I think Peter might not understand just how indelible a permanent marker can be. Can’t WAIT to see him at the potluck tonight!
Your anchor will generally hold you, so don’t sit up nights in those 35-knot gales worrying. We’ve dragged exactly twice in a year: the first time we had down only 3-1 scope (we were exhausted and got the math wrong) in mediocre holding when an unpredicted 45-knot gale blew up; Philip woke up immediately and knew we were dragging because the motion of the boat changed. The second time was in seagrass over hard coral pack in Carriacou; three other boats dragged and we ended up leaving the anchorage because we couldn’t get a good hold there.
Put out lots of scope, at least 4-5 to one in 15-20 knots, more in more wind.
Dive on your anchor and make sure it’s in; it’s easy to do, and kind of nice to jump in the water after a long sail.
Get and learn to use a stern anchor for the Eastern Caribbean – rolly anchorages are frequent, and a stern anchor keeping your bow into the swell can mean the difference between sleeping and tossing and turning (well, rocking and rolling) all night. It’s also great to be able to tuck into a beautiful, calm little spot that wouldn’t work without a stern anchor to hold you off the reef/shore/other boats.

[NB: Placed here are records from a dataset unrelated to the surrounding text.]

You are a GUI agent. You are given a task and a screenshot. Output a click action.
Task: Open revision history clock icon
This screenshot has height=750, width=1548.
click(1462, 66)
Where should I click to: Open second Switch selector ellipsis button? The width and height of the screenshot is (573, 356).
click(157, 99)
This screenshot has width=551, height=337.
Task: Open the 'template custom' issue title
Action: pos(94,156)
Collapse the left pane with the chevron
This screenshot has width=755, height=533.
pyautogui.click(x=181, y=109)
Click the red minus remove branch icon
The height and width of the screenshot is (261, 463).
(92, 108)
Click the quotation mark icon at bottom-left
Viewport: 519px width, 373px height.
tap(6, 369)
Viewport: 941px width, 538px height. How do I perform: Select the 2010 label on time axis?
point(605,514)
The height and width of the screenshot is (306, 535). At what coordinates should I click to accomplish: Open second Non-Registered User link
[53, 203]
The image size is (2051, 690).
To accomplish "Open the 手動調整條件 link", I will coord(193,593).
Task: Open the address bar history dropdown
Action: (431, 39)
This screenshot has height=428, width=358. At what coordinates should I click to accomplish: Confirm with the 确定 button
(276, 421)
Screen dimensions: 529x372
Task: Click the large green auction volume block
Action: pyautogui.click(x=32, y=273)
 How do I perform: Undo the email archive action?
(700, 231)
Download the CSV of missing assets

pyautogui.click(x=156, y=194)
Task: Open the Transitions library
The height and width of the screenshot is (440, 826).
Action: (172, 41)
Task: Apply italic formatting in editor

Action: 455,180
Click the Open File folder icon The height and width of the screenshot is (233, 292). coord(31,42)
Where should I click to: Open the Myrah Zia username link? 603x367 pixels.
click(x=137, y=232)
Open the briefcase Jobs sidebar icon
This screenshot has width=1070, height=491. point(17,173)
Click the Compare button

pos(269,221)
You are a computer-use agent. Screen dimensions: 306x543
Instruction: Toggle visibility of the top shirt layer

Buoy your stern anchor: we ended up having to cast off the stern anchor in Bequia when a freak storm came out of the northwest (EH?) and turned the anchorage into an open sea with 5-foot waves; the buoy meant that we could retrieve it the next day. It’s also useful as a trip-line, letting you pull up the stern anchor (maybe; if it’s not too dug in) from the dinghy.
Mark your buoy “NOT A MOORING.” We heard lots of horror stories about folks losing their stern or main bower when some idiot in a charter boat comes by and picks it up, thinking it’s a mooring. Morons.
The boat came LOADED with tons and tons of spares, for which we are eternally grateful. We haven’t bought a screw or fastener in a year and a half, and it’s nice to know we have a spare starter motor and alternator tucked away somewhere. Sadly, though, so many of the spares were ruined (See Lesson Learned #6: Moisture) or obsolete. For example, the boat came with a Garmin chart plotter from 1998, for which charts are no longer made, a spare head unit for it, and another, older spare head unit – all fairly useless without charts, and therefore no more useful as spares than the $100 handheld GPS unit. We sold the old head units and freed up a square foot of space (which is A LOT on a boat). When you’re planning your cruise, look carefully at what you’d really need in a pinch (spare water hose in case the one to your water tank dies – YES) and what you can buy or order where you’re going. We’ve been in the Caribbean, where an Island Water World or Budget Marine (that stock pretty much everything) is rarely more than a day or two’s sail away.
Obviously, living on a boat, you expect that moisture will be a bit of an issue, but let’s just say I was rather surprised to discover that five pounds of flour, stored in its original packaging within two sealed Ziploc freezer bags, had gone moldy after 9 months. MOLDY. I didn’t know flour could mold, much less when enclosed in airtight bags. Even the unopened, airtight bag of Gatorade powder became waterlogged.
Water will get in everything. Ziploc bags, in fact, any plastic bags, are not enough to keep it out. I have several of those vacuum-pack clothes bags full of now-mildewed winter clothes. I had a Tupperware container of sugar that turned to sugar syrup, just from moisture from the air.
It’s a constant battle against the powdery white mildew that loves the interior teak on the boat, particularly the insides of cabinets.
What does work are waterproof boxes and snapware containers. And airing things out in the sun frequently. Tea tree oil helps kill mold and mildew – add 30 drops to a ½ of water in a spritzer and spray in the air and on surfaces.